You might argue perhaps that the use of PowerPoint is an innovation
that allows for more succinct communication (or the complete opposite, the
leading cause of death in meetings), perhaps OneNote, Microsoft Teams, or similar
tools allow a revolution within these processes? Perhaps the use of web
conferencing software like Zoom, Skype or Adobe Connect allowing more
participants in the process regardless of their physical location has changed
the form of meetings slightly? Yet despite these incremental innovations, there
seems no real way to improve upon a leadership meeting, a staff meeting or perhaps
a Professional Learning Community?
A concept I have been exploring and experimenting with is
the idea of Instructional Video and Flipped Learning, ideas most often applied
to students and pedagogy being shifted and applied to teacher colleagues and
andragogy. This means that staff may read something, or watch a short video
before attending a meeting, thus allowing far more time for genuine discussion
and engagement as colleagues rather than merely covering agenda items and reading
key documents.
It could easily be suggested that this method does not solve
the dilemma of time within schools, though it does provide a way of
re-shuffling the time that is available to allow for greater engagement within
those most core times, in this case meeting time.

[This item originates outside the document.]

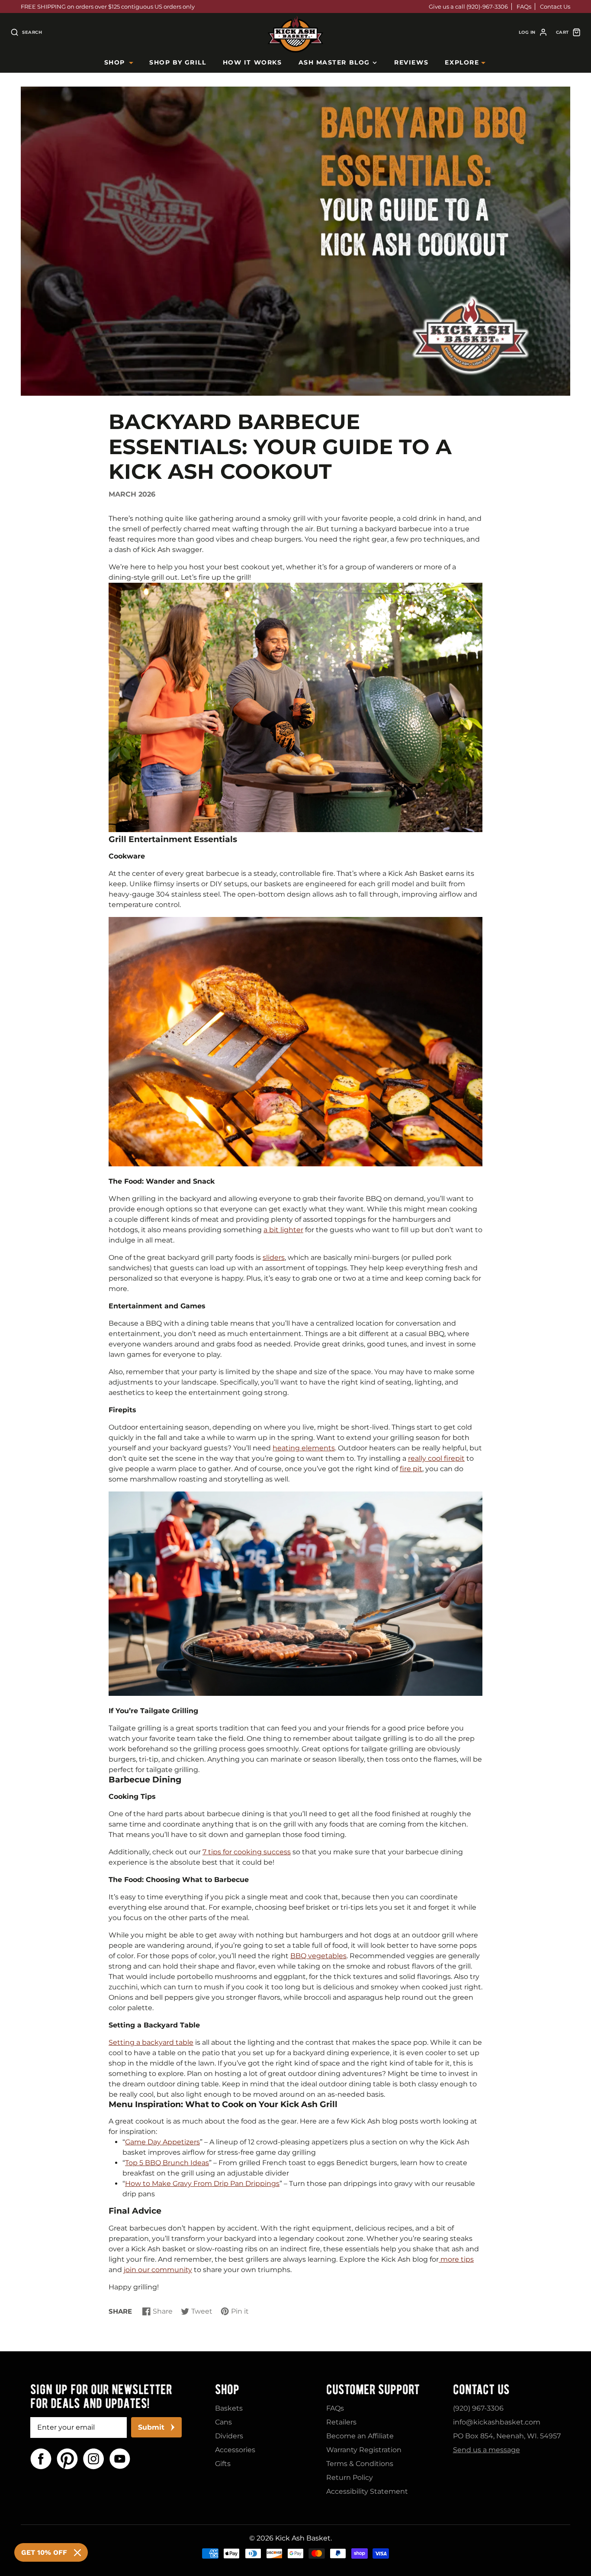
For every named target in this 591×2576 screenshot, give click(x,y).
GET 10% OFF (44, 2552)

Extending this idea out, the use of instructional video can
also be used to deliver essential communications to staff. For example, perhaps
the school is adopting a new system for communication, email, or accountability
within a Learning Management System (LMS). The content that most needs to be
covered is usually best explained visually, with voice and a tutorial, rather
than merely a series of screenshots and text descriptions.
Again, this use of technology may seem simplistic and a
small improvement upon previous methods, but in a setting where time truly is of
the essence and wherever possible, teachers and leaders aim to spend their time
committed to ‘core business’, any slight innovation that allows this to occur
is worthy of exploration.
If you accept these proposed ideas, the next question is:
How may we innovate the use of meeting time? I personally would use this time
to allow a full coverage of opinions from within the group. The same expectations
that teachers and educators have for their classes are far too often overlooked
when delivering Professional Learning and running meetings. All members of the
team should be engaged, contributing and discussing with their colleagues.
Indeed, many leading scholars comment on Professional Learning
within teaching as the greatest wasted expenses in the history of education.
This could also be applied to the vast majority of meetings, a sentiment that
many teachers would be able to echo.
Perhaps, we now have the technology, the access and the
ideas to push these concepts further and engage collaboratively at last?